##### PASSAGE GIVEN #####
### 3.1 Improved convolutional neural network model

The traditional CNN model obtains the probability distribution of the input through the gradient descent method and uses multiple convolution and pooling layers to classify the extracted features [24]. The improved CNN in this paper is realized by dimension reduction. In details, this paper decomposes the source image by fast finite shear wave transform, improves the convolutional neural network, determines the number of iterations and the optimal weight of the convolutional neural network through experiments, and then fuses the image through the inverse process of **fast finite shear wave transform**.

First, the training set \( {\left\{{x}_i,{y}_i\right\}}_{i-1}^M \) is used as input, and the output estimation function is:

$$ f\left(C,W,{x}_i\right)={W}^T\psi (x)+b $$

(2)

where *W* is the weight, *B* is the offset, *C* is the number of convolution operations, and *X* is the convolution operation. which is converted into function mapping through the hidden layer. When *L*[*C*, *W*, *x*_{i}] = [*y*_{i} − *Wψ*(*x*) + *b*]^{2} is an objective function, it can be defined as:

$$ P\left(C,W\right)=\sum \limits_{i=1}^ML\left[{y}_i,f\left(C,W,{x}_i\right)\right]+\gamma \frac{{\left\Vert W\right\Vert}^2}{2} $$

(3)
##### DATASET EXCERPT #####
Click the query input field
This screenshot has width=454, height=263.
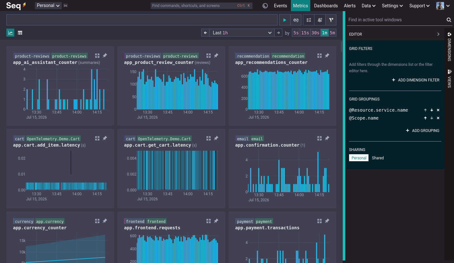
#####
> PROBLEM REQUIREMENTS
Reproduce the section on the improved convolutional neural network model above word for word, including its formulas and equation numbers.

> TASK RESPONSE
### 3.1 Improved convolutional neural network model

The traditional CNN model obtains the probability distribution of the input through the gradient descent method and uses multiple convolution and pooling layers to classify the extracted features [24]. The improved CNN in this paper is realized by dimension reduction. In details, this paper decomposes the source image by fast finite shear wave transform, improves the convolutional neural network, determines the number of iterations and the optimal weight of the convolutional neural network through experiments, and then fuses the image through the inverse process of **fast finite shear wave transform**.

First, the training set \( {\left\{{x}_i,{y}_i\right\}}_{i-1}^M \) is used as input, and the output estimation function is:

$$ f\left(C,W,{x}_i\right)={W}^T\psi (x)+b $$

(2)

where *W* is the weight, *B* is the offset, *C* is the number of convolution operations, and *X* is the convolution operation. which is converted into function mapping through the hidden layer. When *L*[*C*, *W*, *x*_{i}] = [*y*_{i} − *Wψ*(*x*) + *b*]^{2} is an objective function, it can be defined as:

$$ P\left(C,W\right)=\sum \limits_{i=1}^ML\left[{y}_i,f\left(C,W,{x}_i\right)\right]+\gamma \frac{{\left\Vert W\right\Vert}^2}{2} $$

(3)